Marisela, aged 62, came to Spain in September 2018 as an asylum seeker. By December that same year she’d been accepted in a refugee program that keep her busy: she has to assist integration talks and courses, and she also spends time with other international refugees. She now lives in Murcia, in the southeast of Spain. In 2017 Marisela spent three months as a tourist in Spain. She stayed at a Venezuelan friend’s house, in Cartagena. In the meantime, the situation in Venezuela worsened. She was depressed for the lack of basic food and the insecurity, so she sold all she could sell, closed her two houses (one by the beach, the other in town) and put all of her belongings in two suitcases. She was scared to start a new life, but the NGO has helped her deal with the situation by offering her a place to stay, daily food and guidance. Unlike other Venezuelan migrants and refugees, she doesn’t have European papers: “I’m Venezuelan, Venezuelan”, she says over the phone.

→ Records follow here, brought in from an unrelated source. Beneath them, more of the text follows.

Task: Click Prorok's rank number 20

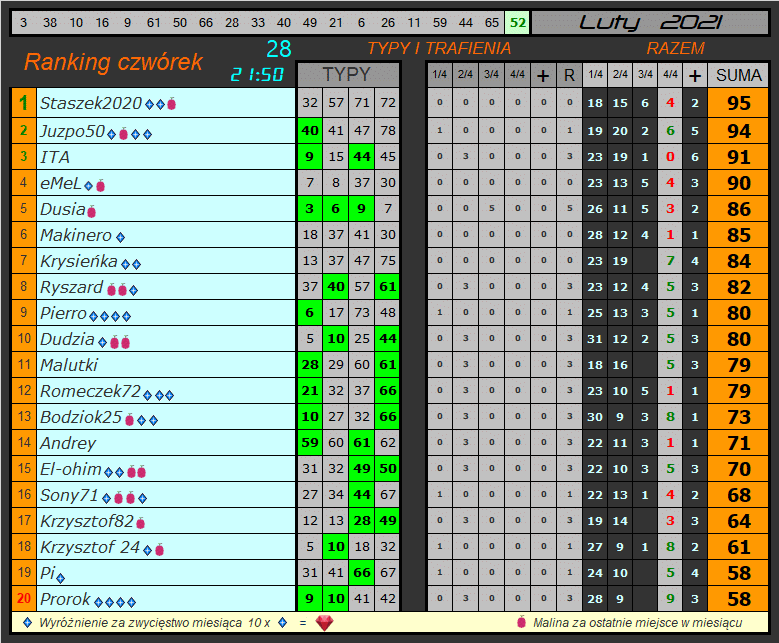Action: pos(24,598)
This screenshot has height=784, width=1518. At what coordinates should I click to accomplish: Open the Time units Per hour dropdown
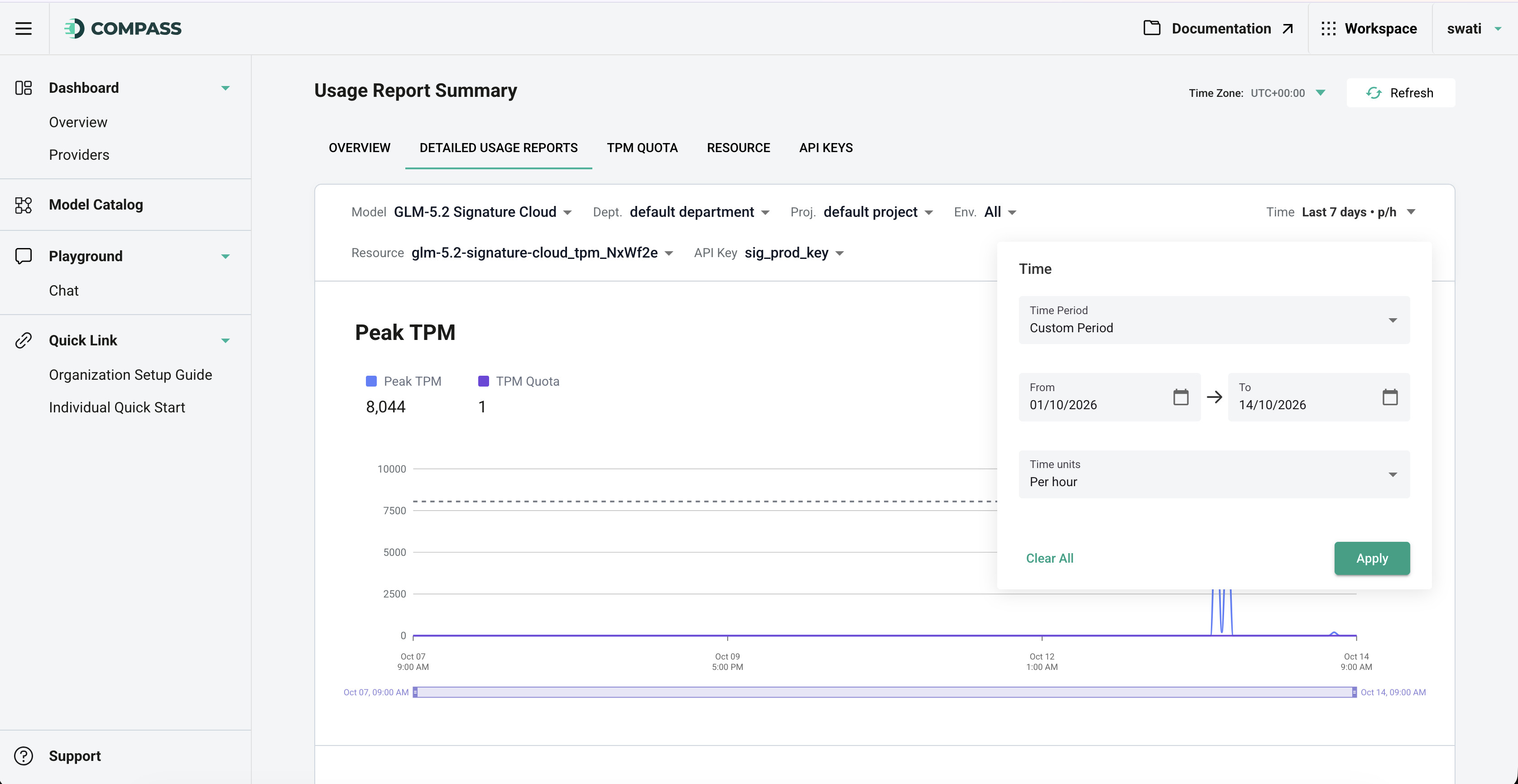click(1214, 474)
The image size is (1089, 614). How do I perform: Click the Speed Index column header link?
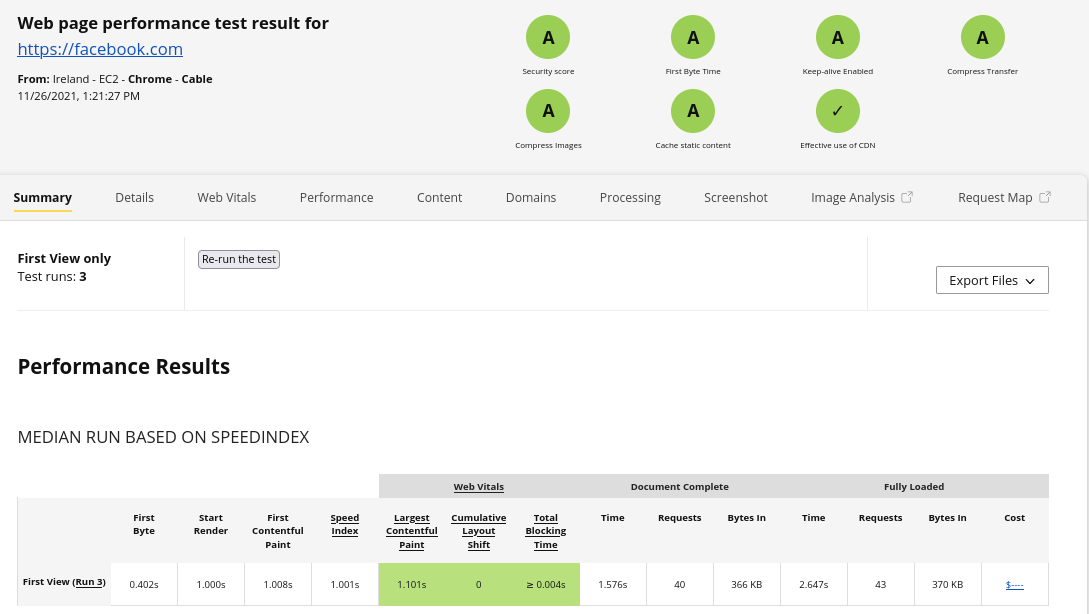coord(345,524)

In Spain not all refugees are the same. Those who have a place to stay are offered a red card that allows them to work in Spain. The red card Marisela has will let her stay for two more years and during this period of time the Spanish government will decide whether she can become a Spanish citizen or not. “-Coming as a refugee is not like coming as a tourist, even though my situation is not as bad. I know some Venezuelans who don’t know where to spend the night or what to eat. I’m grateful to Spain, but at the same time I wish I were with my family, because I feel I’m not free to go back home”. She claims she never trusted Maduro. “-At first he seemed to somehow empower part of the population, but his management has been more than awful”.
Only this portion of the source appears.